-- WORK TO COMPLETE --
Write out again, exactly, the lines below starting at the one with "Стр.5 (270, 120)" and ending at the one with "Стр.30 (277, 131)".

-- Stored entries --
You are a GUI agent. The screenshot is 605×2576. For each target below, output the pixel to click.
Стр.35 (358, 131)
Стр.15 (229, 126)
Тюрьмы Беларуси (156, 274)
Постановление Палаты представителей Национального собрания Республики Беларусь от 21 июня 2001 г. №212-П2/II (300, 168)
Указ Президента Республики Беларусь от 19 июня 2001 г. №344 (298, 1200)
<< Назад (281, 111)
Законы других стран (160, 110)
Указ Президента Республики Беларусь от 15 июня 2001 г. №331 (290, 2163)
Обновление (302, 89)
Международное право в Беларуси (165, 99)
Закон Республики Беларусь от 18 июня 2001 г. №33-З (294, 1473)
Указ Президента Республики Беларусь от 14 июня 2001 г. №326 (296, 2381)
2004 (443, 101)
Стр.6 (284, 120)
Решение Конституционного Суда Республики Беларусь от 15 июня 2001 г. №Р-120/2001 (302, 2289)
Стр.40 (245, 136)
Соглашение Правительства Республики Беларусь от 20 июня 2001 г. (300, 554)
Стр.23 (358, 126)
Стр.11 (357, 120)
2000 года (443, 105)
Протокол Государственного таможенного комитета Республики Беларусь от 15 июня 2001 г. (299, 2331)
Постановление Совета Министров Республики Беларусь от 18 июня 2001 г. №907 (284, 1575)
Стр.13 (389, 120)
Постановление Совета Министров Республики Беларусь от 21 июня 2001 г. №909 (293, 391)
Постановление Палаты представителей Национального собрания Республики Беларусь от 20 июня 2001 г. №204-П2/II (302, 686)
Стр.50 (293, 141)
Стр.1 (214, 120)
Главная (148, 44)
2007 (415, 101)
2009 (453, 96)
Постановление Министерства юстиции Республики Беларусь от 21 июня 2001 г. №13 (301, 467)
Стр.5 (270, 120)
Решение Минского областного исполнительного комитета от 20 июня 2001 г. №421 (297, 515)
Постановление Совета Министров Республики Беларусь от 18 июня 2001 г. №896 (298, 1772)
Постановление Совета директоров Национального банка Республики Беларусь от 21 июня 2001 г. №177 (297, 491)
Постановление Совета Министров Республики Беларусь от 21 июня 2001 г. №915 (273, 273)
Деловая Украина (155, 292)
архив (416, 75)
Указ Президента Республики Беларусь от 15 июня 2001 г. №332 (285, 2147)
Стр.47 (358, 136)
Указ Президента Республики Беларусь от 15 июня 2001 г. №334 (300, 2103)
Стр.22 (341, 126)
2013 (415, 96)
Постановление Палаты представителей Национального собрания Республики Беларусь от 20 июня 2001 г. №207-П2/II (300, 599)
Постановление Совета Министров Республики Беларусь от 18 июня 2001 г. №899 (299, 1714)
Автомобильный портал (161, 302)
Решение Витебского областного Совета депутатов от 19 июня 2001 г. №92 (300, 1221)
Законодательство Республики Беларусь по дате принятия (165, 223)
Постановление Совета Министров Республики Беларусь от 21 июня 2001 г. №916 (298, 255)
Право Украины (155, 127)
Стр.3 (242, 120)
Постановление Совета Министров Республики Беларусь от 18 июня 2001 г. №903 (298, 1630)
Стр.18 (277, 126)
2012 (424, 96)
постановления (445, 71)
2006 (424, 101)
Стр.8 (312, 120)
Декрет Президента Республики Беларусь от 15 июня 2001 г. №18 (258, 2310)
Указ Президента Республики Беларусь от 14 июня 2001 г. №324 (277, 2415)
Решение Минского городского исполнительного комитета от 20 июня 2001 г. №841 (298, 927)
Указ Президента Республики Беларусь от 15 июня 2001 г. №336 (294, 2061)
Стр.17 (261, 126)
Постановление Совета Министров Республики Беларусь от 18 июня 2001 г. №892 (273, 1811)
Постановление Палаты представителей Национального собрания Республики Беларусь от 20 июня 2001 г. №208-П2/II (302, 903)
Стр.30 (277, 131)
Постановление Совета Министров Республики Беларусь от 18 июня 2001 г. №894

-- EXERCISE OUTPUT --
Стр.5 (270, 120)
Решение Минского областного исполнительного комитета от 20 июня 2001 г. №421 (297, 515)
Постановление Совета Министров Республики Беларусь от 18 июня 2001 г. №896 (298, 1772)
Постановление Совета директоров Национального банка Республики Беларусь от 21 июня 2001 г. №177 (297, 491)
Постановление Совета Министров Республики Беларусь от 21 июня 2001 г. №915 (273, 273)
Деловая Украина (155, 292)
архив (416, 75)
Указ Президента Республики Беларусь от 15 июня 2001 г. №332 (285, 2147)
Стр.47 (358, 136)
Указ Президента Республики Беларусь от 15 июня 2001 г. №334 (300, 2103)
Стр.22 (341, 126)
2013 (415, 96)
Постановление Палаты представителей Национального собрания Республики Беларусь от 20 июня 2001 г. №207-П2/II (300, 599)
Постановление Совета Министров Республики Беларусь от 18 июня 2001 г. №899 (299, 1714)
Автомобильный портал (161, 302)
Решение Витебского областного Совета депутатов от 19 июня 2001 г. №92 (300, 1221)
Законодательство Республики Беларусь по дате принятия (165, 223)
Постановление Совета Министров Республики Беларусь от 21 июня 2001 г. №916 (298, 255)
Право Украины (155, 127)
Стр.3 (242, 120)
Постановление Совета Министров Республики Беларусь от 18 июня 2001 г. №903 (298, 1630)
Стр.18 (277, 126)
2012 (424, 96)
постановления (445, 71)
2006 (424, 101)
Стр.8 (312, 120)
Декрет Президента Республики Беларусь от 15 июня 2001 г. №18 (258, 2310)
Указ Президента Республики Беларусь от 14 июня 2001 г. №324 (277, 2415)
Решение Минского городского исполнительного комитета от 20 июня 2001 г. №841 (298, 927)
Указ Президента Республики Беларусь от 15 июня 2001 г. №336 (294, 2061)
Стр.17 (261, 126)
Постановление Совета Министров Республики Беларусь от 18 июня 2001 г. №892 (273, 1811)
Постановление Палаты представителей Национального собрания Республики Беларусь от 20 июня 2001 г. №208-П2/II (302, 903)
Стр.30 (277, 131)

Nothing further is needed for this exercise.